IN INDONESIA. “C’è davvero una grandissima passione per il calcio, in ogni stadio ci sono almeno 20-25mila spettatori. Mentre nell’impianto del Persija, dove gioca Marco Motta, ne vedevi anche 50mila. Lì sono molto esigenti con i giocatori stranieri, la pressione è doppia: se le cose non vanno bene, i primi imputati sono proprio gli stranieri, anche a livello di collettivo. Il livello della Liga 1 Indonesia oscilla tra la bassa classifica di Serie B e i primi posti della Serie C. Inoltre, ci sono tantissime partite e la maggior parte delle trasferte le facevamo in aereo. A volte avevamo un volo ogni tre giorni“.
SENZA SQUADRA. “In Indonesia il campionato finisce a inizio gennaio. Io stavo bene, su 34 gare ne avevo giocate 31 segnando anche 3 gol. A febbraio 2020 ero tornato a casa mia in Camerun, mi erano arrivate proposte da altri club indonesiani e da paesi arabi. Le stavo valutando attentamente, ma poi è scoppiato il Covid e con le chiusure e la sospensione degli spostamenti aerei ero rimasto bloccato a Yaounde, oltre al fatto che tutti i campionati erano stati fermati. Adesso invece sono a Torino e non ho più un agente ma mi alleno due al volte al giorno“.
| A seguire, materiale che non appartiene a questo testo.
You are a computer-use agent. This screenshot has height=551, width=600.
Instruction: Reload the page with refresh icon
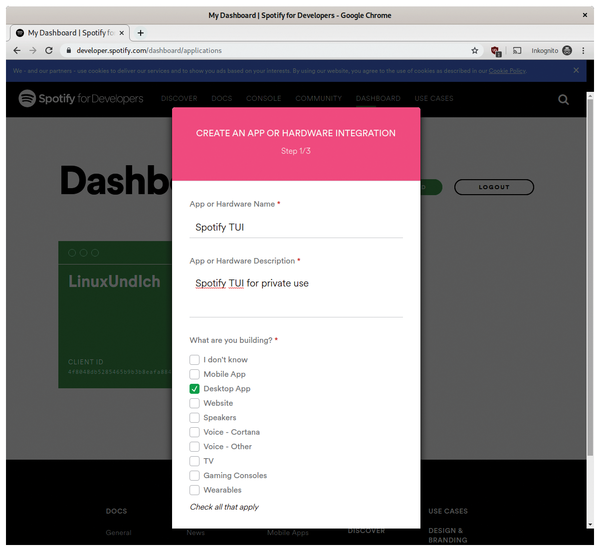click(49, 50)
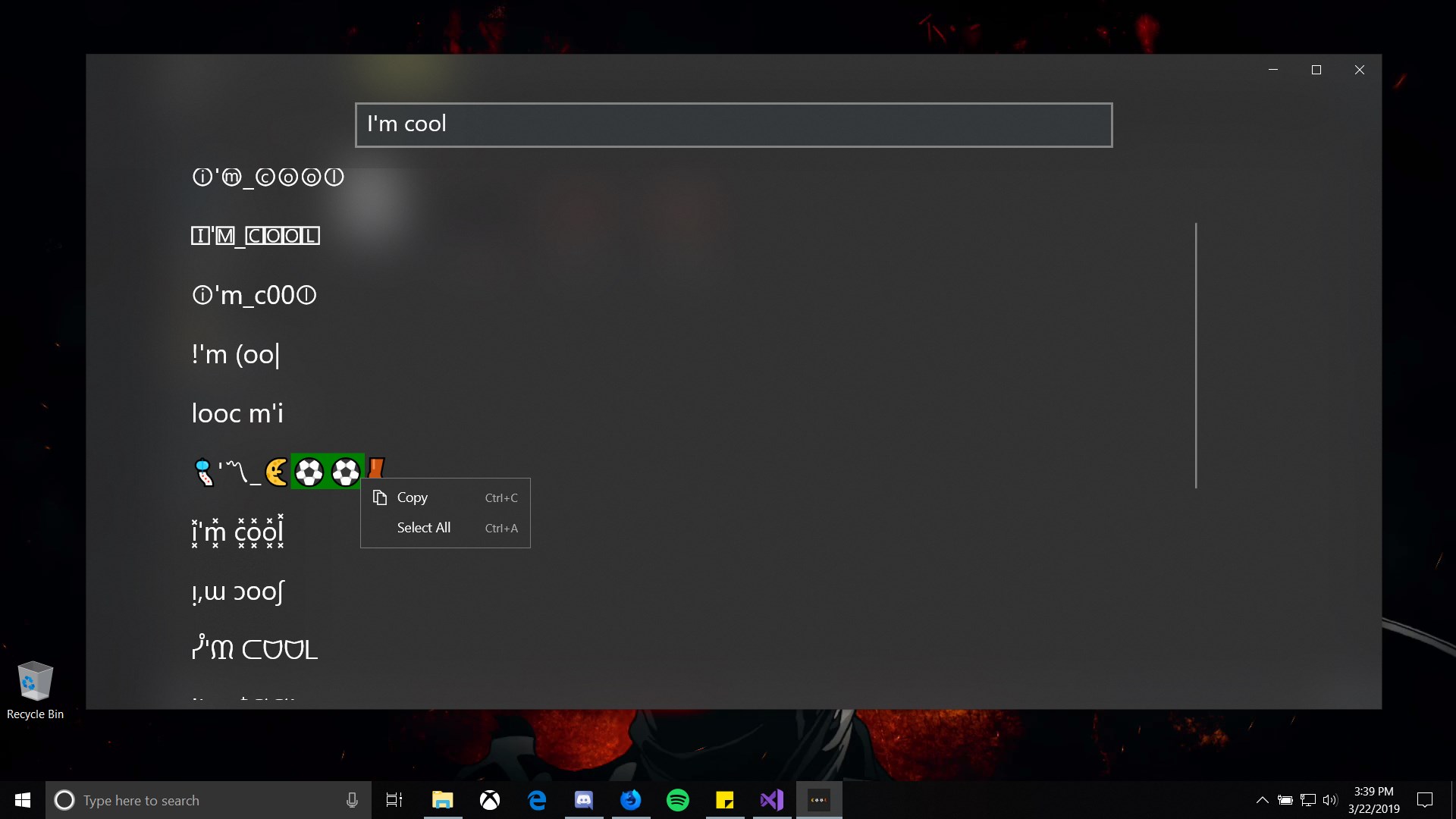Image resolution: width=1456 pixels, height=819 pixels.
Task: Click the Task View taskbar icon
Action: [x=394, y=800]
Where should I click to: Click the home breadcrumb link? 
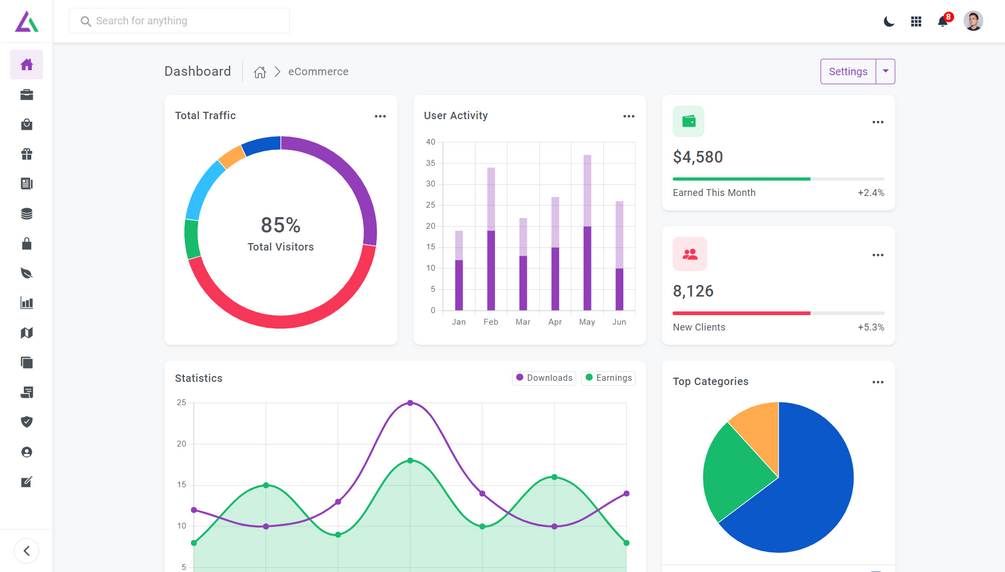[260, 72]
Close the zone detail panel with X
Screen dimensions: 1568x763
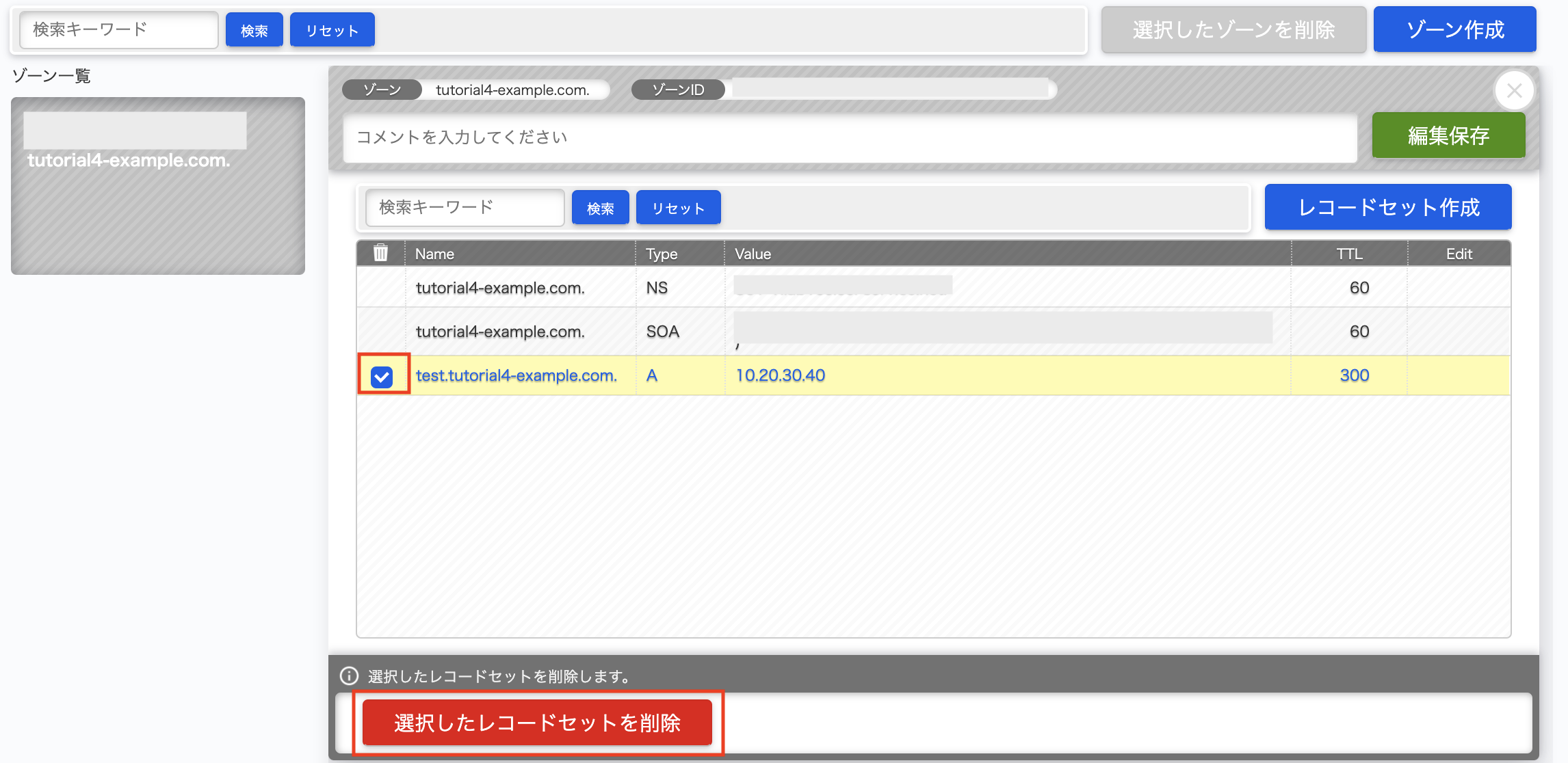(x=1514, y=90)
VOGLIA DI RICOMINCIARE. “Assolutamente. Ho 31 anni e posso ancora dire la mia. Chiaro che allenarsi individualmente è diverso dall’allenarsi all’interno di una rosa, ma fisicamente sto bene. Posso ancora dire la mia. Le stagioni in B? Prima ancora della Serie B, non dimenticherò mai il Genoa che mi portò in Italia. Per noi ragazzi africani, arrivare a giocare in Italia è un sogno che abbiamo sin da bambini. Da Yaounde seguivo sempre il campionato italiano. Poi l’esperienza che mi è rimasta di più nel cuore è stato quell’anno ad Ascoli: partimmo con una penalizzazione, ma eravamo un gruppo forte e unito, così ci salvammo senza passare dai playout. La gioia fu immensa. A ogni modo, ognuna di queste esperienza mi ha lasciato qualcosa sul piano umano. L’Italia è il mio secondo paese, è e sarà sempre un posto speciale per me“.